By "broken," I don’t mean that the profession of economics doesn’t provide benefits for those working within it. It provides these benefits in spades. I mean it is broken in the same way universities are broken — that it no longer serves truth or society or humanity, but instead serves an agenda.
It starts with the wrong premises, asks the wrong questions, applies the wrong methods, and not surprisingly arrives at the wrong conclusions.
And we let it happen. We allowed the “academicization” of a field that we once expected high school graduates to reasonably grasp. We can call it formalism, or scientism, or just the intrusion of mathematics — but it represents nearly a century of diversion from classical and Austrian economics.
At some point in the the 20th century, we all became convinced that certain fields were too complicated and too technical to understand. We let a group of technocratic elites capture economics for their own purposes. We were encouraged to throw up our hands and say “I give up,” and leave everything to the experts. Economics is like advanced physics, not something us average people should worry about.
Economists went on to embrace “mathiness” in economics, and many economists believe that any economics question can be posed in mathematical language. And, once posed, it is believed economists can reach definitive conclusions based on these mathematical models.
Mises certainly did not see economics as a mathematical exercise. He understood economics as a subset of praxeology, of human action, and therefore proper for all intelligent people to study. It is the human elements of consciousness and volition that distinguish economics from physics and chemistry and math.
And yet, while we would be alarmed if our children graduated from high school unable to write in complete sentences, or unable to perform basic algebra, balance a checkbook, or unable to make change at a cash register, we don’t mind sending them out into the world without a single economics class — completely vulnerable to politicians and supposed experts.
And we see this in the political debates, where the same falsehoods are repeated year after year.
It helps us understand how we arrived at a time and place where Ben Bernanke, Paul Krugman, Thomas Piketty, and Christine Lagarde are viewed as modern mainstream thinkers rather than the radicals they are when compared to the whole history of economics.
Making Economics Matter
So what do we do to correct this? How do we make economics less dismal and more relevant, so that we’re not a nation of gullible voters who fall for political nonsense? How do we convince young people that economics matters? And most of all, how do we save economics from professional economists?
I think first and foremost we need to accept that academia is captured. The Mises Institute continues to produce Fellows who go on to careers at universities around the world, and establish Austrian-friendly economics departments. We may not like it, but reclaiming academia professor by professor is an enormous task. The return on investment is far greater when we focus on young people and intelligent laypersons.

·····

(Exercise task 1) In the rows, edit the part that opens with the line containing "Open the pencil drawing tools menu" and closes with the line containing "Click the Online" by swapping "pencil" for "brush". Give back only that part, with nothing else changed.
The rows that come next have no connection to the essay on economics.

(Exercise inputs)

·····

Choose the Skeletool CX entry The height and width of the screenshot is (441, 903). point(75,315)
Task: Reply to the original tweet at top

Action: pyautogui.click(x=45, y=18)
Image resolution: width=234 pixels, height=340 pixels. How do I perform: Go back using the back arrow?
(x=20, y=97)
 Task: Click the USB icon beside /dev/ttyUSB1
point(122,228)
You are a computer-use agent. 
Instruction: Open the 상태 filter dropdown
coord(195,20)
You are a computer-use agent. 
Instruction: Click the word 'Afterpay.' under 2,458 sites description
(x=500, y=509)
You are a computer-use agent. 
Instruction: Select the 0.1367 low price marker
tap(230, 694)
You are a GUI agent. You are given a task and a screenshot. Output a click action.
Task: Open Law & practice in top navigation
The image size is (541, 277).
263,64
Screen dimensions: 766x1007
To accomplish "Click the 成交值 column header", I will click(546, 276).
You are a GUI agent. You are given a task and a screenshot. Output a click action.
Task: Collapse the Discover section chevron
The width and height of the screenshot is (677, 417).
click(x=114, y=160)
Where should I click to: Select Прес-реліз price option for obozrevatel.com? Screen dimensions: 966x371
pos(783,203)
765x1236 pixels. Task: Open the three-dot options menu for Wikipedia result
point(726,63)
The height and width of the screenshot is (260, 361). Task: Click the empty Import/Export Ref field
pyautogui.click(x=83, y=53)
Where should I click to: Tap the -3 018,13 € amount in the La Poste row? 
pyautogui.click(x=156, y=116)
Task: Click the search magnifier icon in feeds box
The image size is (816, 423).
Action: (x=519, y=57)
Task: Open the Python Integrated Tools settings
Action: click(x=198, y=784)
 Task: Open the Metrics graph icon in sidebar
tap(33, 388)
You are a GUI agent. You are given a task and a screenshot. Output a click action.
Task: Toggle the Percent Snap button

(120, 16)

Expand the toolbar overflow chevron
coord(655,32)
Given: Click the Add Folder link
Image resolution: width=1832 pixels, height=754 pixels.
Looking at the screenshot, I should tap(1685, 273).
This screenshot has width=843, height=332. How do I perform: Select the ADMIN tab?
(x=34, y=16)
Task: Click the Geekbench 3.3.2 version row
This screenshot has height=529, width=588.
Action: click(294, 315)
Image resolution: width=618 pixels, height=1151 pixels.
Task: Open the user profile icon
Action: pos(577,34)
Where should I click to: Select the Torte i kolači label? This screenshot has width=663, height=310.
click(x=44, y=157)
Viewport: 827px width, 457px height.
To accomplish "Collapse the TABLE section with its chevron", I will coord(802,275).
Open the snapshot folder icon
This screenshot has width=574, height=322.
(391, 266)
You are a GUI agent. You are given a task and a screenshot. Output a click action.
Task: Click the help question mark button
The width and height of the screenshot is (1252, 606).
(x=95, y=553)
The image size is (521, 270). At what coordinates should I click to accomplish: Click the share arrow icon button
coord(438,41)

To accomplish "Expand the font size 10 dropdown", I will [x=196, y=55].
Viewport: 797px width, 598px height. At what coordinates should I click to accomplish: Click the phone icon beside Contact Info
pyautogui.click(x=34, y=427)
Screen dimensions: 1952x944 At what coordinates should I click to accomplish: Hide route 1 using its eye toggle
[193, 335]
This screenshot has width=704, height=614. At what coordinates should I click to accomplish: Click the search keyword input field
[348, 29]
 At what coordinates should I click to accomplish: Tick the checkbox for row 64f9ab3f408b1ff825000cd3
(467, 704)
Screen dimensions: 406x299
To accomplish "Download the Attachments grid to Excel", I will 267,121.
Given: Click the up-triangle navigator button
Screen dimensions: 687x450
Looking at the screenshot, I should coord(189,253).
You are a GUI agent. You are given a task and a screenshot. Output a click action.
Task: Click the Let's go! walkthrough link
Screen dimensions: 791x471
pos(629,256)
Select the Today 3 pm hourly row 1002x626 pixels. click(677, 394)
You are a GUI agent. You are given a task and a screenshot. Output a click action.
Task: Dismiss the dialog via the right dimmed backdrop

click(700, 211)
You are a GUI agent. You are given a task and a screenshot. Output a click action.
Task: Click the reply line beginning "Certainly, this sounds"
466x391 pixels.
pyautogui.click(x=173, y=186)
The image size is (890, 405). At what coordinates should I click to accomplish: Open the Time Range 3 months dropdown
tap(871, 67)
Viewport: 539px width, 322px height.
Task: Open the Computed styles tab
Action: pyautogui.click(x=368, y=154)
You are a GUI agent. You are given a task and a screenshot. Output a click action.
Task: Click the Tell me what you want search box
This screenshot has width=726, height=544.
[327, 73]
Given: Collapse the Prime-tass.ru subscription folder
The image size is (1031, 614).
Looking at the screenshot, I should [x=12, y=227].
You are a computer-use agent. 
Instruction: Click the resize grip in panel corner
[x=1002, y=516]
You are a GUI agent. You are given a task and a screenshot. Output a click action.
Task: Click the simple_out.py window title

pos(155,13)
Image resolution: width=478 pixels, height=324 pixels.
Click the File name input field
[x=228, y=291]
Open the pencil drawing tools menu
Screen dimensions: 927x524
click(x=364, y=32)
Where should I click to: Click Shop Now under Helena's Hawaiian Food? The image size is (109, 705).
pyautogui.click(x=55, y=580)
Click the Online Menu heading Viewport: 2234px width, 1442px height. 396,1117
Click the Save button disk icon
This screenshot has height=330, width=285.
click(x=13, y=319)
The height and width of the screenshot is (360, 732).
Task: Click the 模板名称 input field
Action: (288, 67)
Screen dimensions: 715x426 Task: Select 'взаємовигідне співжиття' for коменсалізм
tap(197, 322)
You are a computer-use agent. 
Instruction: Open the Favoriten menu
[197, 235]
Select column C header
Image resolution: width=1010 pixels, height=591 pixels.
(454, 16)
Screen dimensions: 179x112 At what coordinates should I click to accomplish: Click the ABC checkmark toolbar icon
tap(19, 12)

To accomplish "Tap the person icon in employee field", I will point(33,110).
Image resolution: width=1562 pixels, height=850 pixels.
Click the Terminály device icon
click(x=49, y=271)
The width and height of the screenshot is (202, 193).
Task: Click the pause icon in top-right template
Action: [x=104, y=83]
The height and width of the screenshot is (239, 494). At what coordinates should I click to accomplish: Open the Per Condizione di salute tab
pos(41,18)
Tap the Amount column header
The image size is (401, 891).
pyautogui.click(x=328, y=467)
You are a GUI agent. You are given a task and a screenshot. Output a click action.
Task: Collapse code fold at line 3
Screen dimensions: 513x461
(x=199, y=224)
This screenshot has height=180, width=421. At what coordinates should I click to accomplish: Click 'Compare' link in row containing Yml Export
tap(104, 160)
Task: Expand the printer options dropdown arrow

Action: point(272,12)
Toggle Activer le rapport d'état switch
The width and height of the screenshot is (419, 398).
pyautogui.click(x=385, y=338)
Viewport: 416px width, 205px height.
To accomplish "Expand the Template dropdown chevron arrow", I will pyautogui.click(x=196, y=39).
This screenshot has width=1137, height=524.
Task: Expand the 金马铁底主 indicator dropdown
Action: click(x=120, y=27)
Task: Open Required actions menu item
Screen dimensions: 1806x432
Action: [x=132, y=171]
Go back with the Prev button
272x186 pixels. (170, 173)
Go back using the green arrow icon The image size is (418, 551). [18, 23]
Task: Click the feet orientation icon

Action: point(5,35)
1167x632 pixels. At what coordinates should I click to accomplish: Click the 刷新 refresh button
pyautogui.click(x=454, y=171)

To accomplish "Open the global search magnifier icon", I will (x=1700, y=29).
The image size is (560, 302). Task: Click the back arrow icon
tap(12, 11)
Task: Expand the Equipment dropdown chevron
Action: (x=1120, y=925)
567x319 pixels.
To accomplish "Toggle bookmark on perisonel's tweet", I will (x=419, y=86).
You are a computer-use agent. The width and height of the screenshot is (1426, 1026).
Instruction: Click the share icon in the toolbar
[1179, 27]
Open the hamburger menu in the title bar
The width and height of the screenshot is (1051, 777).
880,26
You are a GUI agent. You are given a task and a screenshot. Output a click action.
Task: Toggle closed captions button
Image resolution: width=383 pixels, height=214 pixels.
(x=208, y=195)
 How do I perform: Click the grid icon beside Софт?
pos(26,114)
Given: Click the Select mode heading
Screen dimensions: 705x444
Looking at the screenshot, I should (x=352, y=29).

·····

(Exercise task 2)
Answer these questions using the essay on economics:
(a) What did Mises understand economics to be a subset of?
(b) Which four people are described as viewed as modern mainstream thinkers?
(c) Where does the author say the return on investment is far greater?

(Output 1)
Open the brush drawing tools menu
Screen dimensions: 927x524
click(x=364, y=32)
Where should I click to: Click Shop Now under Helena's Hawaiian Food? The image size is (109, 705).
pyautogui.click(x=55, y=580)
Click the Online Menu heading Viewport: 2234px width, 1442px height. 396,1117

(Output 2)
(a) Praxeology, the study of human action.
(b) Ben Bernanke, Paul Krugman, Thomas Piketty, and Christine Lagarde.
(c) In focusing on young people and intelligent laypersons.